Zwazl: Post-Partnerschaft muss sich für Nahversorger lohnen!

NÖ Wirtschaftsbund-Chefin fordert monatliche Leistungsabgeltung

St. Pölten (OTS) - "Die regionalen Nahversorger sind zur Übernahme von Leistungen der Post auf jeden Fall bereit. Aber dieser zusätzliche Arbeitsaufwand muss auch abgegolten werden", fordert Sonja Zwazl, Landesgruppenobfrau des NÖ Wirtschaftsbundes. Angesichts der bevorstehenden Schließung von mehr als 200 regionalen Postämtern in Niederösterreich sollen ja künftig kleine und mittlere Lebensmittelhändler deren Aufgaben durchführen.

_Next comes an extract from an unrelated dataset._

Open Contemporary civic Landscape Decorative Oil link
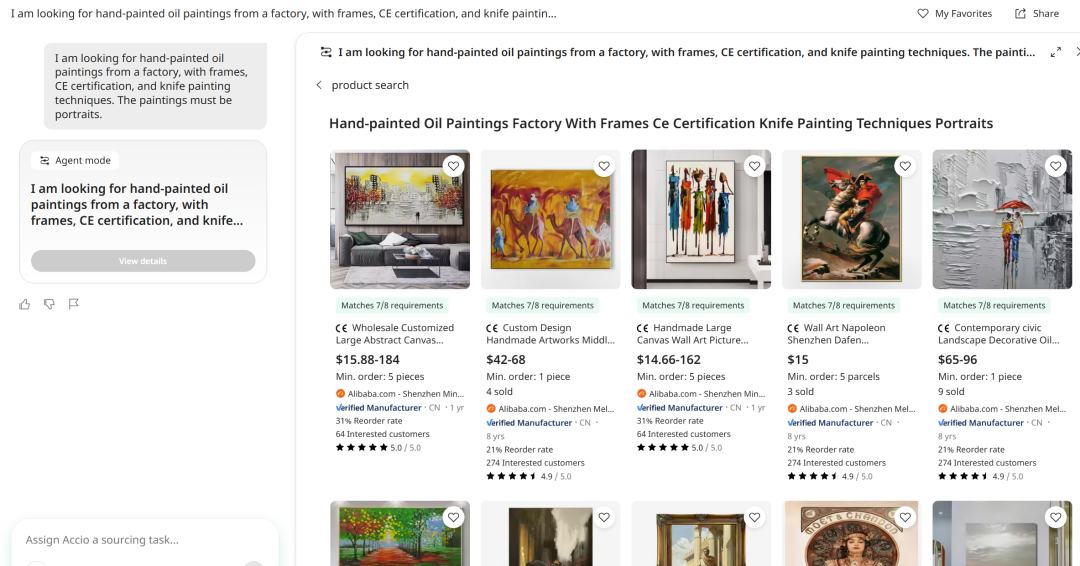 click(x=1005, y=334)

Doch für die WB-Chefin hängt eine Zustimmung der Wirtschaft zu diesem Plan davon ab, ob die Post die Einrichtungskosten übernimmt und darüber hinaus eine monatliche Gebühr zur Abdeckung der Fixkosten an die Nahversorger zahlt. Zwazl: "Die Post spart durch die Schließungen und den Personalabbau viele Millionen Schilling ein. Da ist nur logisch, dass die Post-Partner für einen zusätzlichen Arbeitsaufwand nicht leer ausgehen dürfen." Noch dazu, wo durch die neuen Aufgaben oftmals weiteres Personal nötig sein wird und die Post durch ihren gesetzlichen Auftrag die Infrastruktur zur Postzustellung anzubieten hat. Das Pilotprojekt in der Gemeinde Würmla zeigt, so Zwazl, dass die Partnerschaft zwischen Post und Nahversorgern funktionieren kann. "Doch zum Nulltarif können die Nahversorger die Aufgaben der Post nicht übernehmen. Wir erwarten uns daher von der Post endlich ein faires Angebot", sagt Zwazl abschließend.